Simétrie is first and foremost a manufacturer of bags and small accessories with sustainable and ethical values. We make the leathergoods in-house, and work with local manufacturing partners for our canvas goods. These include social enterprise SisterWorks, and a sole trader based in Ballarat who makes for other brands, Kim Ryan. All of our in-house makers are contractors, so are paid an hourly rate for the skilled artisan work they do for us. Currently our bags are primarily made to order whilst the demand is growing. I plan to grow the brand slowly and to commence making in small batches once the demand is there. Our workforce is made up of a diverse group of women, something I am proud of and celebrate, as we are operating in an area of the industry that is mostly male-dominated in Australia.

I also teach leathercraft in the atelier to share the craft and skills through bag making workshops. Through the workshops students learn to create one of our signature bags and discover what it takes to create a bag with ethical and sustainable values. We talk about the reasons why we use vegetable tanned kangaroo leather and share our values around local manufacturing, use of durable materials that are repairable and why we prioritise the use of natural materials to have as little impact on the environment as possible.


What is next?

The future for growing the Simétrie brand goes hand in hand with growing and optimising our manufacturing. We have recently opened up our atelier to take on manufacturing for other brands to help grow our team of craftswomen and cement our purpose as a manufacturer.

With my design skills and our manufacturing capabilities we are now working with multiple brands to bring their collections to life. This is a really exciting area at the moment as demand for Australian made goods is growing and it perfectly aligns with our mission of creating a local community of women empowered by craft and creativity.


What does ‘Australian’ Fashion/Style/Design mean to you?

I am mostly interested in local craft and makers and am especially inspired by First Nations artists and groups that operate in this space. I see fashion as a combination of craft and art, and both are very personal to the maker and the wearer. The connection between the maker and the wearer is inspiring, and without this connection the meaning of the craft is lost, which unfortunately is what has happened with the uptake of fast fashion.

Australian fashion paints a picture of who we are as a society at a point in time – this notion motivates me to push my own craft towards a future narrative that I want to be told – one of a thriving local community of artisans and makers.


Recommend 5! Who/What/Where are your local Textile & Fashion Go-Tos?

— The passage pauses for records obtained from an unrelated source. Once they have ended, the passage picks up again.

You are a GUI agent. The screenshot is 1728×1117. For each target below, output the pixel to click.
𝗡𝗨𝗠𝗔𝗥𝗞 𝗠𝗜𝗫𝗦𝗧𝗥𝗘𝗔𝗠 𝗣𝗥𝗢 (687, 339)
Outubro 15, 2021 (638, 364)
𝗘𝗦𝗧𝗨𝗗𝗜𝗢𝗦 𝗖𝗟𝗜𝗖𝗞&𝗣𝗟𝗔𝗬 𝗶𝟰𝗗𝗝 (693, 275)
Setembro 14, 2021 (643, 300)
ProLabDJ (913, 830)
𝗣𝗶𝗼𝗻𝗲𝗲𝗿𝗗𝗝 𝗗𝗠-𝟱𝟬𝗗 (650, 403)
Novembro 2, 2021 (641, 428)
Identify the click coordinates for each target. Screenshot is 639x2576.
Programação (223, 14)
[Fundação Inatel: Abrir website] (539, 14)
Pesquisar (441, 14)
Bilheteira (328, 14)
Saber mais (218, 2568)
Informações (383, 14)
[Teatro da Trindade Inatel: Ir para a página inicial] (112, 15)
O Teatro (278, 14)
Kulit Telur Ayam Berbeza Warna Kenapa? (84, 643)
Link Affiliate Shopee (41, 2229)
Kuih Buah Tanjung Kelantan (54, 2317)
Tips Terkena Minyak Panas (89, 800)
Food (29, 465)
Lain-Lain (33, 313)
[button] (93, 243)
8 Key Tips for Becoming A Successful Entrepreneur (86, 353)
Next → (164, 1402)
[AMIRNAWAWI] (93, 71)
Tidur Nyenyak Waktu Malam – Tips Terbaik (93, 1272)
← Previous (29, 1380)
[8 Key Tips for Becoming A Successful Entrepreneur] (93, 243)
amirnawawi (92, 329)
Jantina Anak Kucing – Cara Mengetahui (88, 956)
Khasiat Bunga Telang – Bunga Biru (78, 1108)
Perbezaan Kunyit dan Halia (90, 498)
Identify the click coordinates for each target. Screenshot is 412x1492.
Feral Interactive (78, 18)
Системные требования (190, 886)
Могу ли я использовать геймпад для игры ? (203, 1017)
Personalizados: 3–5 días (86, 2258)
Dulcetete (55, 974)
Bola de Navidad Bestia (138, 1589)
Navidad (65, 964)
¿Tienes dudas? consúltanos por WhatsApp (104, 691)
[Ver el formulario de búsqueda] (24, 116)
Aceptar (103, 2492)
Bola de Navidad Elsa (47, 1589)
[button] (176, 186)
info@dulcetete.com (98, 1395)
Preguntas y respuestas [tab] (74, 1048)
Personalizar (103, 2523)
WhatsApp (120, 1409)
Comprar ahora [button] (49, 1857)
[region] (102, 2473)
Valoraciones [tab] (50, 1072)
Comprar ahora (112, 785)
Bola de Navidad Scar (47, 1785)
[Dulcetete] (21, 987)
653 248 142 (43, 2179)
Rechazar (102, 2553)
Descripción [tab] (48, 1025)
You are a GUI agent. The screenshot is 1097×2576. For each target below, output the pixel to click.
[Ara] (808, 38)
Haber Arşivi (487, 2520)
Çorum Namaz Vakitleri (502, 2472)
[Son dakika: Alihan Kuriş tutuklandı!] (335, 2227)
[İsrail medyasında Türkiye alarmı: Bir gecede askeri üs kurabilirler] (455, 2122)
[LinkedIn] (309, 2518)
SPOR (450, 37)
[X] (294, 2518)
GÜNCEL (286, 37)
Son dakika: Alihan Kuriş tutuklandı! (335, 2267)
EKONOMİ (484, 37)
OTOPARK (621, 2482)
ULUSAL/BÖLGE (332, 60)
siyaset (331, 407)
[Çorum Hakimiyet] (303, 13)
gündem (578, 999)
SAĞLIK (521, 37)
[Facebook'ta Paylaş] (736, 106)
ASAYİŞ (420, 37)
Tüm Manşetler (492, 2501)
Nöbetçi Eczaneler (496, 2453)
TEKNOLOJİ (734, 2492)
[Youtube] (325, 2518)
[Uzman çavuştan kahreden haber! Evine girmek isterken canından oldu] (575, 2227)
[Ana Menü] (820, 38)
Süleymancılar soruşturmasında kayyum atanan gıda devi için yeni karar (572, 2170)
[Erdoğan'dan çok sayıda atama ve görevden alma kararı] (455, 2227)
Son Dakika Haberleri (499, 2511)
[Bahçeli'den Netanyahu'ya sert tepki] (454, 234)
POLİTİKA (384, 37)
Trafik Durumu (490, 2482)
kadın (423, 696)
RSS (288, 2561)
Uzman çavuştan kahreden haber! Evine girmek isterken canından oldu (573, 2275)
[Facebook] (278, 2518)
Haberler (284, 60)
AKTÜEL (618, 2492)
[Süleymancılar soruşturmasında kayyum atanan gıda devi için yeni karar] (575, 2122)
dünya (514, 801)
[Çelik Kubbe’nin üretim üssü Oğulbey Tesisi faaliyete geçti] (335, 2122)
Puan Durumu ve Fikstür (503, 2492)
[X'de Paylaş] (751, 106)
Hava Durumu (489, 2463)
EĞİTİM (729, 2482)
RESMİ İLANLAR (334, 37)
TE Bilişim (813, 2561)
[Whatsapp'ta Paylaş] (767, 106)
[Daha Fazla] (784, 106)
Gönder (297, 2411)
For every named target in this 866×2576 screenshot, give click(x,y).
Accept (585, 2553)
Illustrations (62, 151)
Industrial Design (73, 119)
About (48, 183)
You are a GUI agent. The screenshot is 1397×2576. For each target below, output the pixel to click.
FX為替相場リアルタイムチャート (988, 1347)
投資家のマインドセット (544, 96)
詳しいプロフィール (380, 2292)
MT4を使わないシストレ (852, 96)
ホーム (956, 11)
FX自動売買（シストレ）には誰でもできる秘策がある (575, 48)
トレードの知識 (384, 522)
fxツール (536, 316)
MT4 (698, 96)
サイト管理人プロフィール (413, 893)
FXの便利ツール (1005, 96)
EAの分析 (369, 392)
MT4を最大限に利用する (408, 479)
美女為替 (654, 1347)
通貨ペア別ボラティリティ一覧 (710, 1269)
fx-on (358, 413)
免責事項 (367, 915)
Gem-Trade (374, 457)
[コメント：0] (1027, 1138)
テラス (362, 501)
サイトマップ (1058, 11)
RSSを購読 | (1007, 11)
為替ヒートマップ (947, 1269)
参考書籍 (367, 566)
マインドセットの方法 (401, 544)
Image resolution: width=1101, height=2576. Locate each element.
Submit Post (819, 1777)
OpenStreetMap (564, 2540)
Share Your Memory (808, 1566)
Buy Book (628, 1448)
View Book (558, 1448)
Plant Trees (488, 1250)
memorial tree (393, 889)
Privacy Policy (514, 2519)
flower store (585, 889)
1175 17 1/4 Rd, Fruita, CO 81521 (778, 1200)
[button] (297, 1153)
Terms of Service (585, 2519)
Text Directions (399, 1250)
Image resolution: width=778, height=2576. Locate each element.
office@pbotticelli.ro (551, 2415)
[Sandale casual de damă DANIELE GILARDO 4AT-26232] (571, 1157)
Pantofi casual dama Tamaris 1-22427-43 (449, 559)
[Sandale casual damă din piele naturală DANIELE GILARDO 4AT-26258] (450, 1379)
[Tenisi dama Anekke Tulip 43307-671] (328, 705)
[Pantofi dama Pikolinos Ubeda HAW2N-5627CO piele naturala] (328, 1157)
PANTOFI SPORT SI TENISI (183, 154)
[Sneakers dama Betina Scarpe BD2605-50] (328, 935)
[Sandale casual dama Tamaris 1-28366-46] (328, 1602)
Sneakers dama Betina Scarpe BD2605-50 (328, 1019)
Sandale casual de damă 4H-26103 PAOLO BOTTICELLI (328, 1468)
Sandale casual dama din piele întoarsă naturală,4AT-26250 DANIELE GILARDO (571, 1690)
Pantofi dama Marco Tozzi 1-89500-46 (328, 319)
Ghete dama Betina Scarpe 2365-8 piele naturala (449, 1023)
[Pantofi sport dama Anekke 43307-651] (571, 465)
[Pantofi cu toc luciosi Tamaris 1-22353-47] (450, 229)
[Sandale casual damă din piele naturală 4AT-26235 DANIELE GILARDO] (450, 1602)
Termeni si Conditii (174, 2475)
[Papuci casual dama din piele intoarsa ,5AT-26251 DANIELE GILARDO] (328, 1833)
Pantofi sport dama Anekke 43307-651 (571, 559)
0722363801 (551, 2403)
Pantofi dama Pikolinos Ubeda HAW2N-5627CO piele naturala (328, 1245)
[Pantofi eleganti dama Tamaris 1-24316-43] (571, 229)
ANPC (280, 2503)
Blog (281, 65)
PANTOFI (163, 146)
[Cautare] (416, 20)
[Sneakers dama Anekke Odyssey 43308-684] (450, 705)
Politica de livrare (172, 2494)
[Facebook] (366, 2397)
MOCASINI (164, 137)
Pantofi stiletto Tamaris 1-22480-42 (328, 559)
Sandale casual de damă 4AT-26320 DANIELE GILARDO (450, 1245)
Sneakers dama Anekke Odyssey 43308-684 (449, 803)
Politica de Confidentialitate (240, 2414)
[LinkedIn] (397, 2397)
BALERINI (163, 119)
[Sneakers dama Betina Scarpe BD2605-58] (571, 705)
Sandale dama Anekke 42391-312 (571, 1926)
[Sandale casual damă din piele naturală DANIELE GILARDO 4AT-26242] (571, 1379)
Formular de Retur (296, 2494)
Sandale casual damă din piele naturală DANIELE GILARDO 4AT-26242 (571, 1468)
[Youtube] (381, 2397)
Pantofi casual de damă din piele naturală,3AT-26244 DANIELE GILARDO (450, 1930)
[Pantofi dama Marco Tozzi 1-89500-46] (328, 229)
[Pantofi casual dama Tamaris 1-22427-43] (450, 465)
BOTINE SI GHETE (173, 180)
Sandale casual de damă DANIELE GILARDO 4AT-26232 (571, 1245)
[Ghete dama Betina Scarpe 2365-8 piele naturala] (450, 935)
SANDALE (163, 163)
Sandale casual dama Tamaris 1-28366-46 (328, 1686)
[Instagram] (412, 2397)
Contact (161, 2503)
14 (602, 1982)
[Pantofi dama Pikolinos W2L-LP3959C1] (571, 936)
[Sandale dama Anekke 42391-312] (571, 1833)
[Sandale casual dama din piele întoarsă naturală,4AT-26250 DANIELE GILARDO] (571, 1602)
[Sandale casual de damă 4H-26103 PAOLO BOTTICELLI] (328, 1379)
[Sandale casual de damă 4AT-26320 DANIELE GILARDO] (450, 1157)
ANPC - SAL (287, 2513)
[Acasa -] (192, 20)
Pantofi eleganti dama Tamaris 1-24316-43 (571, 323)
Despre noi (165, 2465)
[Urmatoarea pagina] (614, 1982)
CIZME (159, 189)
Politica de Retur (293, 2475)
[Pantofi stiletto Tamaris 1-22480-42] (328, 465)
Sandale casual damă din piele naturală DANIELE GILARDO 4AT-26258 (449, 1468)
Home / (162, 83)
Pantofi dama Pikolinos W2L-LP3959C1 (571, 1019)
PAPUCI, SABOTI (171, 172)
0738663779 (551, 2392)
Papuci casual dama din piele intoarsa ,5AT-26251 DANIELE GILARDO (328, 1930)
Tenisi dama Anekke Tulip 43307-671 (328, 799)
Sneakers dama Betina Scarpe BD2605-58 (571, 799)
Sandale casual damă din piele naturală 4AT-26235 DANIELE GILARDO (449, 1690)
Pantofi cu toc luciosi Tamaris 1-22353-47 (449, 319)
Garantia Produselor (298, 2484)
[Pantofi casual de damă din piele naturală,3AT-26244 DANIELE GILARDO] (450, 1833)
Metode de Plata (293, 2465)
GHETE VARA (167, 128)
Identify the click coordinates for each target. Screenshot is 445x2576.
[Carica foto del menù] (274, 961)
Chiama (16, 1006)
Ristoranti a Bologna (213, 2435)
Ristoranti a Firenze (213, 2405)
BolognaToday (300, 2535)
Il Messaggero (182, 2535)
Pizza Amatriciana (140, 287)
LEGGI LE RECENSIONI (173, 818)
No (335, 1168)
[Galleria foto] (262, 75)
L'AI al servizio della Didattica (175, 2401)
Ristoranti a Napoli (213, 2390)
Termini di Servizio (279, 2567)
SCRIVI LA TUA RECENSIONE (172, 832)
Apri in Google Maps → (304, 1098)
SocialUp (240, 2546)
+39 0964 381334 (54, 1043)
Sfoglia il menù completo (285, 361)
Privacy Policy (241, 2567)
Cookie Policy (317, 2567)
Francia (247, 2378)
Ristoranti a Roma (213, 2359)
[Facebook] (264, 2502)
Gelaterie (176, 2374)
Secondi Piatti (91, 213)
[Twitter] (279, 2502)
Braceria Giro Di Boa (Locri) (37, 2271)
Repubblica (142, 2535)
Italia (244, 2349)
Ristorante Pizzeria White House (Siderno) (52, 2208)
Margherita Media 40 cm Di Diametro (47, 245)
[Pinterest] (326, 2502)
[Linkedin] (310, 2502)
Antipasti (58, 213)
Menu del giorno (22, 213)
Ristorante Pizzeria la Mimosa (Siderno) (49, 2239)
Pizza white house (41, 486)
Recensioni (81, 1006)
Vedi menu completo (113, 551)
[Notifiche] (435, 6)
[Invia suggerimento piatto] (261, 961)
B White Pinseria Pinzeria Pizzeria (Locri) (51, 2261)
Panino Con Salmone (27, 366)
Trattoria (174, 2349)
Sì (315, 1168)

1.     All the craftswomen and creatives who share in the Simétrie vision – my sister Candice Agius, artisans Clémence Lebec, Amy Franz, Sharifa, Cécile Jeannin, Kim Ryan, the team and members Amira and Farah from SisterWorks, and creative Imogen Kerr.

2.     The teams at Austanners and Birdsall Leather – both family-owned business and craftspeople in their own right that help us bring our leather creations to life.

3.     Busyman Bicycles by Mick Peel – the master craftsman who let me in on his craft. His slow practice and his connection to his craft massively inspired me to create my own practice.

4.     Post Sole Studio & Nelson Made – ladies also operating in the leather space who make shoes here in Melbourne.

5.     The Wardrobe Crisis by Clare Press – a great podcast and book to learn about ethical fashion.